Former Bucs and Raiders running back Charlie Garner tore his patellar tendon in 2004 and it ended his career. Running back Dwayne Wright missed nearly two years at Fresno State but last season rushed for 1,462 yards, 11 touchdowns and averaged 5.6 yards a carry before being drafted in the fourth round by the Bills.
The Bucs will re-evaluate Williams before the draft in April to determine whether they want to spend a high choice on a feature running back.
Like most in the organization, coach Jon Gruden is looking at the glass half full.
"Everybody's talking about that. I think anytime you have a serious injury there are going to be people who question how serious it was and if you can come back from it," Gruden said. "Carnell's going to come back from this. He had surgery ... and it was a success. Now it's a matter of the injury healing properly and then beginning what will be a grueling rehab procedure. Knowing him, he'll be back at full strength and ready to roll here before long."
The timing was cruel. Williams, 25, had battled back from bruised ribs in the season-opening loss at Seattle. He had overcome the embarrassment of being benched Sept. 23 against the Rams after his second fumble of the season. Valero said Williams had his best week of practice and they had talked about him rushing for nothing less than 130 yards at Carolina.

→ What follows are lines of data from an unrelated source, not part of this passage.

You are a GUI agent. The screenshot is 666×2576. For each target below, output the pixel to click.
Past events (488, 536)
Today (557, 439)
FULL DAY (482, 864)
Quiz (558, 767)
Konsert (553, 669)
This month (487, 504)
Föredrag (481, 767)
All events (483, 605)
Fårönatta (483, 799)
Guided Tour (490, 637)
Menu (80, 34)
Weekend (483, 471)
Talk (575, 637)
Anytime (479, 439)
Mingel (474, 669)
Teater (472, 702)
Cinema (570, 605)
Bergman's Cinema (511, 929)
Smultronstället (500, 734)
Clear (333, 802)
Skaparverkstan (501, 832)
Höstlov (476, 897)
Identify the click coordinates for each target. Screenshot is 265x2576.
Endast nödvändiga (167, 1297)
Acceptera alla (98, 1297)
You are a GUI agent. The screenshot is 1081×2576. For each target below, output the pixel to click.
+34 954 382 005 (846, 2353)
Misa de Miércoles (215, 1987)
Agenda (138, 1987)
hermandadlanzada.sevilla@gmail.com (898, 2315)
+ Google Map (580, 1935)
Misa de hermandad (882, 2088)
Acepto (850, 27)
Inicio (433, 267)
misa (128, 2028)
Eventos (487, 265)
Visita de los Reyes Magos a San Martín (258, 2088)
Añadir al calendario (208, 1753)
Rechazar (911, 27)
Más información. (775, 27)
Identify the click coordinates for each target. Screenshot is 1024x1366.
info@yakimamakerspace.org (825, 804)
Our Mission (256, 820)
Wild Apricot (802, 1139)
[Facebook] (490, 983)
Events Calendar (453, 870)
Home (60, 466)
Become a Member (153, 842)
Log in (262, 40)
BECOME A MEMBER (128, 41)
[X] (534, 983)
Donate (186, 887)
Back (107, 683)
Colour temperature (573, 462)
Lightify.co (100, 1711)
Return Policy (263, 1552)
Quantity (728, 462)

Then came the fateful 18-yard, first-quarter run. Trying to cut back, his right leg slipped on the turf and was bent underneath him just as he was hit by safety Chris Harris.
"I said to him, 'I just want you to know, it's entirely up to you,'" Valero said. "'You have the support group around you that wants nothing but the best for you. You just have to ask.'
"If I were a betting guy, I'd put my money on 24."